EXEC SQL SET CONNECTION 'con1';

 

Note:If different connections are made with different idents, the apparent access rights of the application program may change when the current connection is changed.

Disconnecting

The DISCONNECT statement breaks the connection between a user and a database and frees all resources allocated to that user for the specified connection (all cursors are closed and all compiled statements are dropped). The connection to be broken is specified as the connection name or as one of the keywords ALL, CURRENT or DEFAULT. (If a transaction is active when the DISCONNECT is executed, an error is raised and the connection remains open).

A connection does not have to be active in order to be disconnected. If an inactive connection is broken, the application still has uninterrupted access to the database through the current (active) connection, but the broken connection is no longer available for activation with SET CONNECTION.

If the active connection is broken, the application program cannot access the database until a new CONNECT or SET CONNECTION statement is issued.

Note:The distinction between breaking a connection with DISCONNECT and making a connection inactive by issuing a CONNECT or SET CONNECTION for a different connection is, a broken connection has no saved resources and cannot be reactivated by SET CONNECTION.

The table below summarizes the effect on the connection con1 of CONNECT, DISCONNECT and SET CONNECTION statements depending on the state of the connection.

Statement

con1 non-existent

con1 current

con1 inactive

CONNECT TO db1 AS con1

con1 current

error – connection already exists

error – connection already exists

DISCONNECT con1

error – connection does not exist

con1 disconnected

con1 disconnected

SET CONNECTION con1

error – connection does not exist

ignored

con1 made current

CONNECT TO db2 AS con2

con1 made inactive

con1 unaffected

DISCONNECT con2

con1 unaffected

con1 unaffected

SET CONNECTION con2

con1 made inactive

con1 unaffected

PROGRAM Idents – ENTER and LEAVE

PROGRAM idents may be entered from within an application program by using the ENTER statement, see the Mimer SQL Reference Manual, ENTER for the syntax description. This statement must be issued in a context where a user is already connected as PROGRAM idents cannot connect directly to the system.

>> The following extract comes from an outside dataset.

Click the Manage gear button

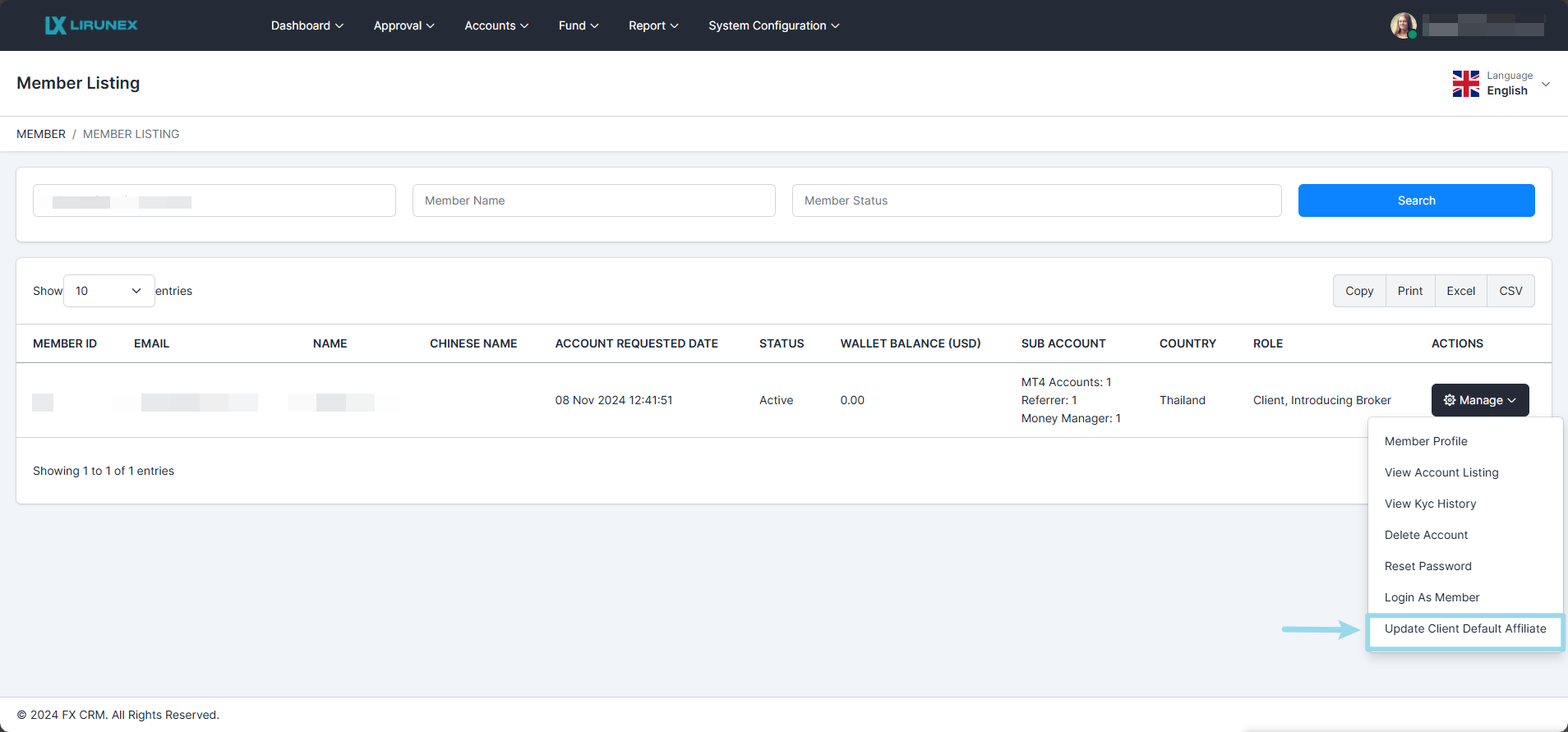1479,400
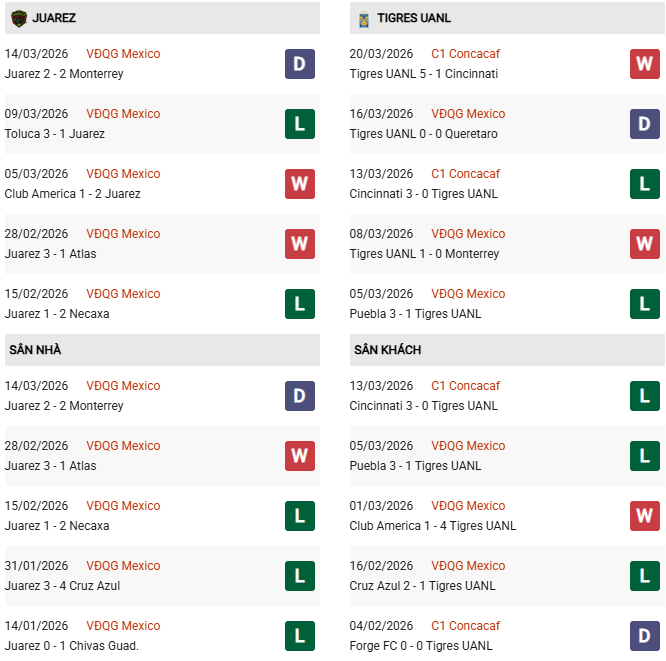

When a PROGRAM ident is entered, any privileges granted to that ident become current and privileges belonging to the previous ident (i.e. the ident issuing the ENTER statement) are suspended. However, any cursors opened by the previous ident remain open.

PROGRAM idents are disconnected with the LEAVE statement. If LEAVE is requested with the optional keyword RETAIN, the full environment of the PROGRAM ident being left is kept.

Cursors left open by the PROGRAM ident are deactivated but not closed, and retain their positions in the respective result tables. The environment is restored if the PROGRAM ident is re-entered.

If LEAVE is requested without RETAIN, the environment of the PROGRAM ident being left is dropped. This means that all cursors and compiled statements are destroyed.

Note:The distinction between leaving a PROGRAM ident with the option RETAIN and entering a new PROGRAM ident is, while both operations save the environment of the PROGRAM ident, cursors left open at ENTER may still be used but those left open at LEAVE RETAIN are inaccessible until the program ident is re-entered.

The statements ENTER and LEAVE may not be issued within transactions, see Transaction Handling and Database Security.

Communicating with the Application Program

Information is transferred between the embedded SQL (ESQL) application program and the Mimer SQL database manager in four ways:

through host variables used in SQL statements

through the status variable SQLSTATE

through the diagnostics area, accessed by the SQL statement GET DIAGNOSTICS

through an SQL descriptor area.

Using Host Variables

Host variables are used in SQL statements to pass values between the database and the application program.

Declaring Host Variables

All variables used in SQL statements must be declared for the preprocessor. This is done by enclosing the variable declarations between the SQL statements BEGIN DECLARE SECTION and END DECLARE SECTION.

The following example in C declares the character variables user and passw for use in SQL statements:

int rc, pf, cnt;

 

exec sql BEGIN DECLARE SECTION;

   char user[129],

        passw[129];

exec sql END DECLARE SECTION;

 

Any variables declared outside the SQL DECLARE SECTION will not be recognized by the preprocessor.

Variables are declared within the section using the normal host language syntax.

Variables which are not used in SQL statements may also be declared in the SQL DECLARE SECTION. (This will however extend the symbol table established by the preprocessor more than is necessary.)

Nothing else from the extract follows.